Why would you prune a Japanese Maple?

One of the main reasons you would want to prune a Japanese Maple is to increase vigor. Pruning pushes a lot of new growth, and it helps the roots to begin expanding and establishing in the ground. If you want your plant to put on a lot of new growth, pruning is a great way to do that.

When should I prune my Japanese Maple?

There are a lot of different opinions on when you should prune, but we will go over what works for us. These are some things that have given us success in pruning Japanese Maples, as well as reasons why and how.

Buddy Lee made a good point when he said that you only want to prune (deciduous) plants at times when you could fertilize, and that is a great point because you will create an immediate growth response to pruning. Pruning flushes, which is something that you only want to do in times when you'd like to activate growth, which is why we don't recommend pruning in the fall. We don't want new flushes of growth going into winter. 

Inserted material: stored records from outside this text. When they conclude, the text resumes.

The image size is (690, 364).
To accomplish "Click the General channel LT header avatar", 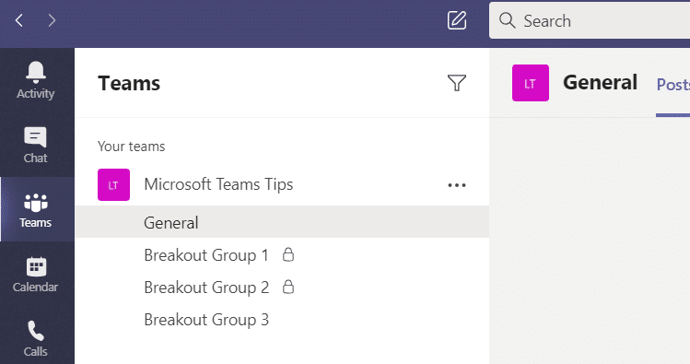I will coord(531,83).
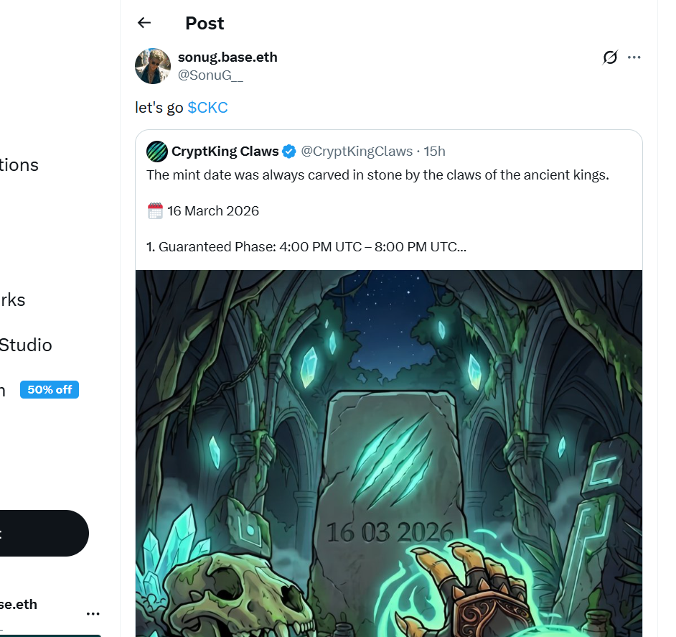Screen dimensions: 676x637
Task: Open the post's three-dot more menu
Action: pos(634,57)
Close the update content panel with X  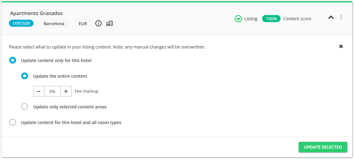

We prefer early spring, somewhere around mid-late March. We are located in Western North Carolina, so we do get a little bleed out during this time frame, but it seals much quicker (7 days versus 3 weeks during other times of the year). Pruning your Japanese Maple during the spring will cut down on the time where the tree has open wounds since the tree is at its most rejuvenative stage. A lot of people are concerned about the bleed out on the trees, but pruning does not hurt the tree. Spring is the time when the tree will heal the quickest.

Pruning during the early March time frame is going to increase energy in your plant, as well as increasing the root ball and secondary flush (the tree will leaf out with a huge push). Another reason that we recommend pruning during this time frame is because there are not yet leaves on the tree, so you can see the branches and structure of the tree so much better. It is easier to get down in the tree to prune. 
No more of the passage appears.